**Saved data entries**
- - - - -

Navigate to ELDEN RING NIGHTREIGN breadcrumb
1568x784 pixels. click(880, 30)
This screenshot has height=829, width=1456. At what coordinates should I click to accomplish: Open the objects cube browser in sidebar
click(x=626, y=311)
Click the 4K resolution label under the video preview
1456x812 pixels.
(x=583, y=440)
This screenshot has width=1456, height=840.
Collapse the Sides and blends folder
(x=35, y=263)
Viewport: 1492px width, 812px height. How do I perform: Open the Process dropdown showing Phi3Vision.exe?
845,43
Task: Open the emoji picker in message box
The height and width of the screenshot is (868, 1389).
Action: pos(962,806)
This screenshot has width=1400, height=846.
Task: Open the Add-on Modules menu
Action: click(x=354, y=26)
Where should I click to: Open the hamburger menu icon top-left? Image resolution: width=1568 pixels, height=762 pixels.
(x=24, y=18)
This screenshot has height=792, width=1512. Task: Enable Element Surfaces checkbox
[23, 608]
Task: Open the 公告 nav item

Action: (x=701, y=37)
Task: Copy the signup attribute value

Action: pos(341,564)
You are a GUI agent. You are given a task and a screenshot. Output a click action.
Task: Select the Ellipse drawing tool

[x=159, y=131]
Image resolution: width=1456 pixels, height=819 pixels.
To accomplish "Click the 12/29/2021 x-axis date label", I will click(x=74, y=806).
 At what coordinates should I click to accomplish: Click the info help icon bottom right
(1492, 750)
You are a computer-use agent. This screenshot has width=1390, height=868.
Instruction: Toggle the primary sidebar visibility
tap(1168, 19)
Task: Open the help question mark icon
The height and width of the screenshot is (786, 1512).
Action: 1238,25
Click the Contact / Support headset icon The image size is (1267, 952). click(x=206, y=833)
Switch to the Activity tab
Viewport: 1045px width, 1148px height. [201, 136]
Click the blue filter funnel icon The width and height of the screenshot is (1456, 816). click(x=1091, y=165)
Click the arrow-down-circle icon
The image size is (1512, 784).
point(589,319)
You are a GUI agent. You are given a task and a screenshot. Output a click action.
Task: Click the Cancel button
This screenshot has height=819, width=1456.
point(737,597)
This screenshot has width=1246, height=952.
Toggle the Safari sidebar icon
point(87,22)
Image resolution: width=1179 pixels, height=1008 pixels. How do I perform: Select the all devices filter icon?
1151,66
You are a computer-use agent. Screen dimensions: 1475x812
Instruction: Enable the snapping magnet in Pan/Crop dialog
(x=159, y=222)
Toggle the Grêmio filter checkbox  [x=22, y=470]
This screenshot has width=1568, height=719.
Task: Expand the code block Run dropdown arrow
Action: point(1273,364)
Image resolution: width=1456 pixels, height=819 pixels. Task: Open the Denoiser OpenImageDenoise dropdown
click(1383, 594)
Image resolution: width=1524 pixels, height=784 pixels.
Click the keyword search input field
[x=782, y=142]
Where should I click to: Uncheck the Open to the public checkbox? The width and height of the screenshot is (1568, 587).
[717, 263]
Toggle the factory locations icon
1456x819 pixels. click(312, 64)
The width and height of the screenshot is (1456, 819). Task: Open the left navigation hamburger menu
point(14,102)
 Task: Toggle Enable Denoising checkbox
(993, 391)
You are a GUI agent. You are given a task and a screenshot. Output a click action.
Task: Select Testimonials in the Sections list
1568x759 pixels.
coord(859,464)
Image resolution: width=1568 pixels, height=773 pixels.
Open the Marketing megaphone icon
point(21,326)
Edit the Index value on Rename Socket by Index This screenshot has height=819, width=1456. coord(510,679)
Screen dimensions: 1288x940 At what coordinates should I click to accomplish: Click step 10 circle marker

- - - - -

**Exercise instructions**
If a line in the records above contains the word "circle", copy it.

**Answer section**
Click the arrow-down-circle icon
Screen dimensions: 1288x940 At what coordinates should I click to accomplish: Click step 10 circle marker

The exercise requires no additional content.